Lying face down, the students press into their hands into the floor, lifting their heads and shoulders toward the ceiling into cobra pose. As the studio's 100-degree heat pervades their muscles, students feel their spines lengthen, their shoulders broaden, and their chests open. The instructors of Bikram Yoga West Orlando lead participants through this and Bikram‘s 25 other postures every day, combining them with two breathing exercises in a specific sequence that strengthens and lengthens muscles and joints while pumping oxygen-rich blood into the organs, glands, and internal hard drives. Every 90-minute class follows the same routine and challenges participants of all ages and practice levels. Bikram also encourages dedication—the more students practice, the deeper they can go into each pose, reaping benefits including decreased blood pressure, relief from back pain, and lowered stress levels. In addition to their yogic discipline, Bikram Yoga West Orlando's team also arranges spa services, including massage and skincare.
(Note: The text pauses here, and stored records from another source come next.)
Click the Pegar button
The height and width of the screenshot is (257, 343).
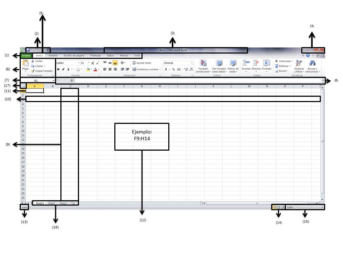pyautogui.click(x=25, y=66)
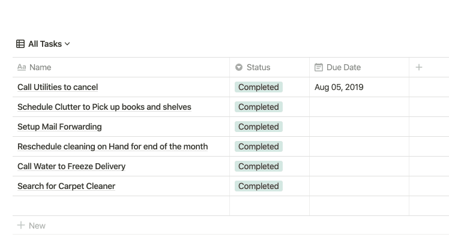Open the 'Call Utilities to cancel' task

58,87
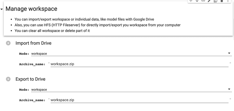Edit Export Archive_name workspace.zip field
This screenshot has height=111, width=234.
139,100
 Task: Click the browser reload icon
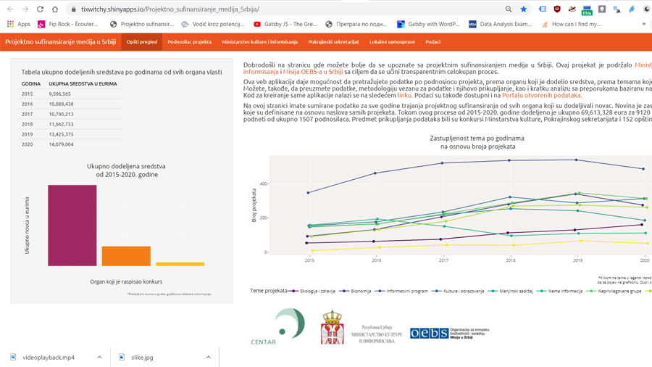40,9
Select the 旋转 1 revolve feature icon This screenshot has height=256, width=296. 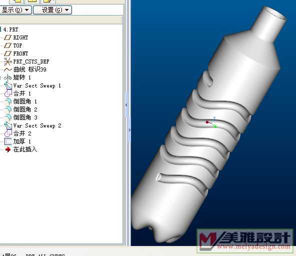point(8,78)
Carrie DeLozier wanted to create a place for women where time disappeared and they could be truly free to focus on their bodies and minds without the distractions of the outside world. That vision became barre54. Each of her studio’s spacious interiors flatters bodies with natural light shining through floor-to-ceiling windows and chandeliers hanging from exposed ceilings. Instructors with backgrounds in dance, theater, and modeling lead 54-minute sessions of isometric exercises and orthopedic stretches, earning the Winter Park location the title of Best Workout Facility from the Orlando Sentinel. The program is an extension of the Lotte Berk Method developed in the 1950s by the German dancer of the same name. Ms. Berk used the body-aligning movements of ballet to recondition her body after a car accident. Since then, various incarnations of her exercises have been practiced by thousands of students including celebrities such as Madonna, Kelly Ripa, and the all-animal cast of Fantasia.
Orlando Fit Body Bootcamp's trainers, Kerry Girona and Andrea Laing, both discovered a passion for sports at a young age and translated their hobbies into careers as fitness coaches fueled by the international Fit Body Bootcamp phenomenon. Each 30-minute boot-camp session coalesces cardio, resistance, core, and flexibility moves that together conduct the kinesthetic symphony of the entire body. Kerry and Andrea design a new workout for each class, detouring muscles away from the plateaus that often come with traditional workouts or glacial hiking trips to Antarctica. Workouts convene indoors, where fit-centric accouterments such as suspension trainers and battling ropes intensify workouts, and cushy foam floors keep joints happy and mute.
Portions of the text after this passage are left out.